MdL Christoph Bayer: „Um Kinder besser zu unterstützen sind zusätzliche Ressourcen notwendig“
Nach Ansicht der SPD-Landtagsfraktion reicht die vorgesehene Änderung des Schulgesetzes nicht aus, um Kinder besser vor Vernachlässigung zu schützen. „Rechtssicherheit für die Schulen und mehr Verbindlichkeit mit Blick auf die Eltern sind zweifellos wichtig. Eine vertrauensvolle Zusammenarbeit von Schule und Jugendhilfe mit den Eltern darf aber nicht allein auf Zwangsmaßnahmen setzen“, sagte der jugendpolitische Sprecher der SPD-Landtagsfraktion, Christoph Bayer. Notwendig seien vielmehr zusätzliche Ressourcen und Angebote, damit Kinder und Jugendliche besser unterstützt und individuell gefördert werden könnten.
Um auffällige Kinder in die richtige Bahn lenken zu können, bräuchten die Schulen einen Personalmix aus unterschiedlichen pädagogischen Professionen. „Die Schulsozialarbeit spielt hierbei eine entscheidende Rolle. Doch die Landesregierung stiehlt sich aus der Verantwortung und verweist auf die Kommunen“, kritisierte Bayer. Für die Eltern seien differenzierte Informations- und Bildungsangebote notwendig, damit sie sich die nötige Erziehungs- und Bildungskompetenz für die verschiedenen Entwicklungsphasen ihrer Kinder erwerben können. Hier gebe es im Land noch erheblichen Nachholbedarf. Die Lehrkräfte müssten so fortgebildet werden, dass sie Probleme im Elternhaus erkennen und darauf angemessen reagieren können.

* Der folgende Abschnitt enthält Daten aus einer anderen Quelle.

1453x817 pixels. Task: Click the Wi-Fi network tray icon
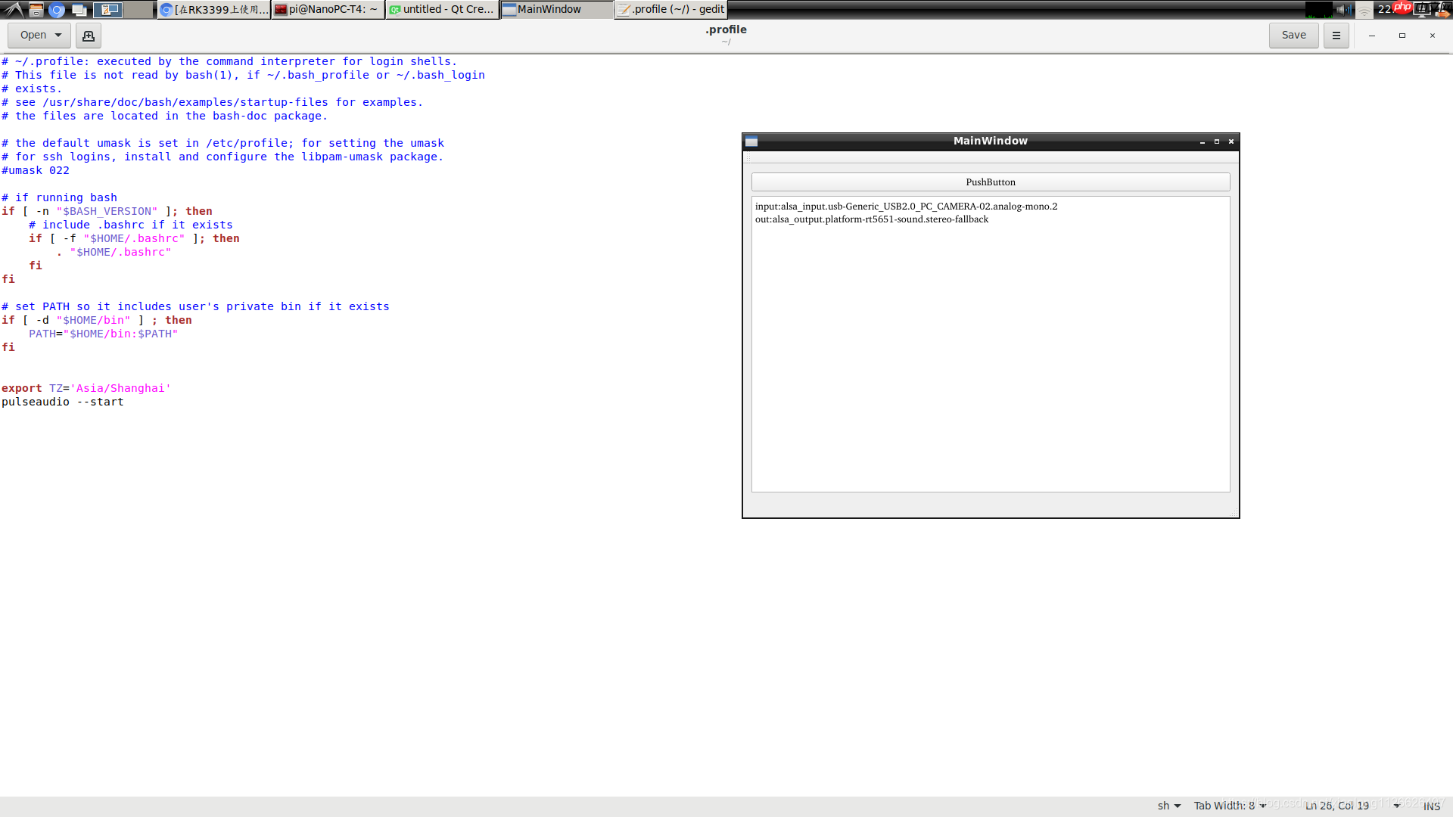(1364, 10)
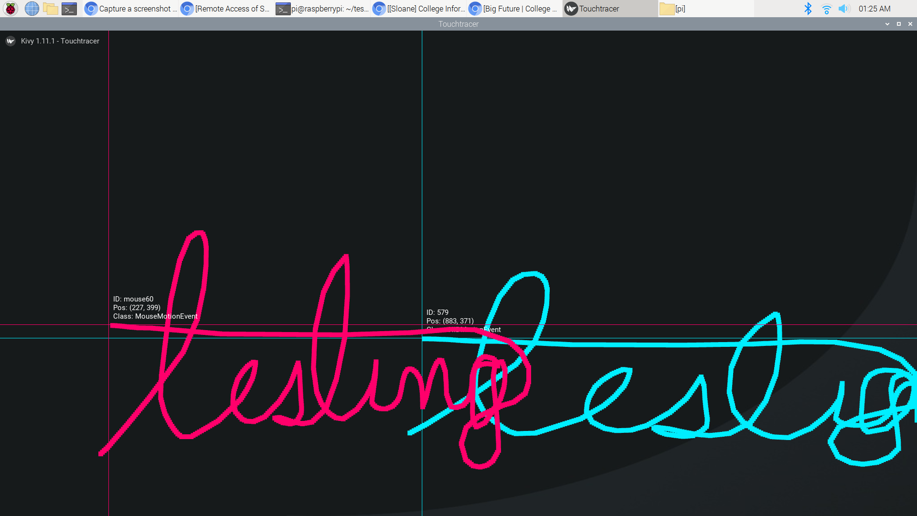Open the Wi-Fi status icon
The image size is (917, 516).
click(x=826, y=8)
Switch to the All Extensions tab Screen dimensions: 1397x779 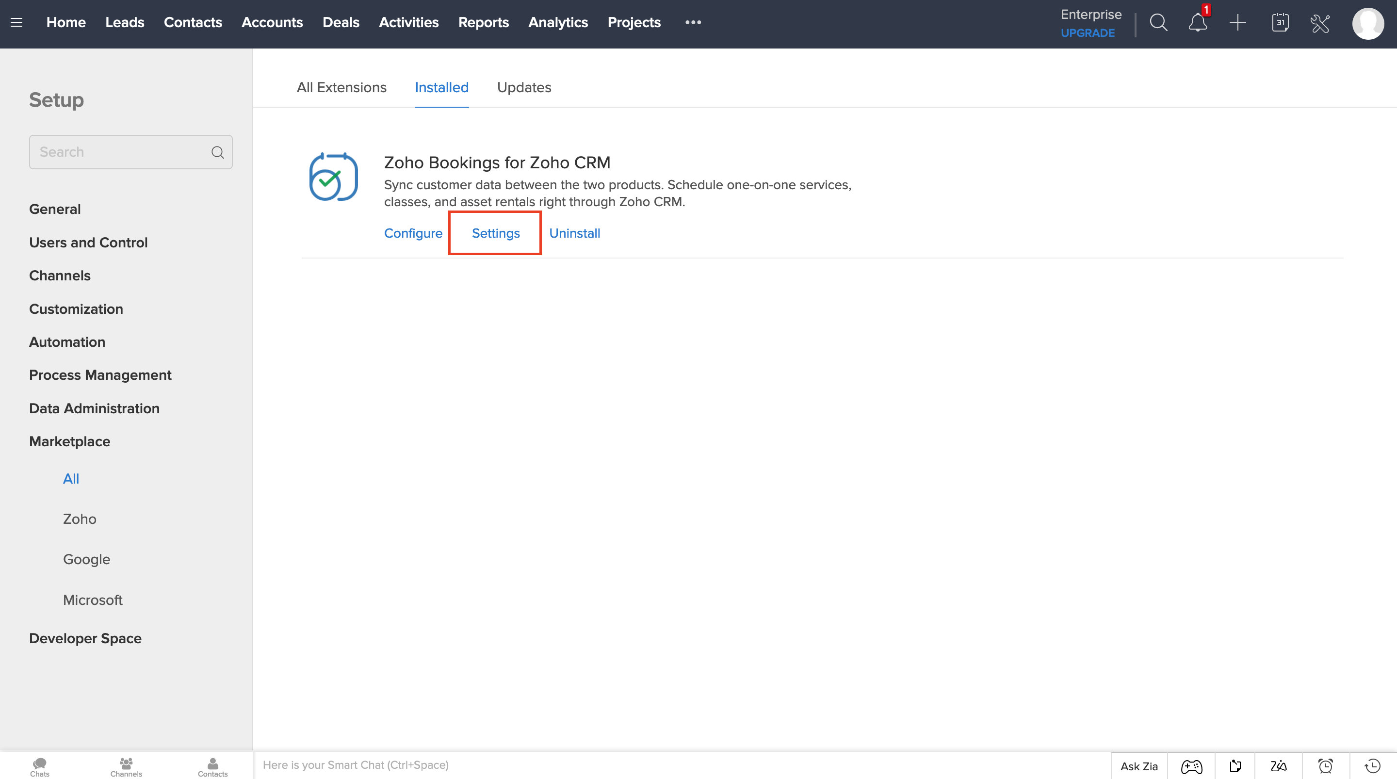coord(341,87)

Bayer unterstrich, dass das Verhältnis von privater und öffentlicher Verantwortung für das Aufwachsen der Kinder neu justiert werden müsse. Eine neue Qualität gemeinsamer Verantwortung von Schule und Jugendhilfe, Land und Kommunen, Eltern und Zivilgesellschaft sei notwendig. Ziel müsse dabei sein, positive Lebensbedingungen für alle Kinder und ihre Familien zu schaffen.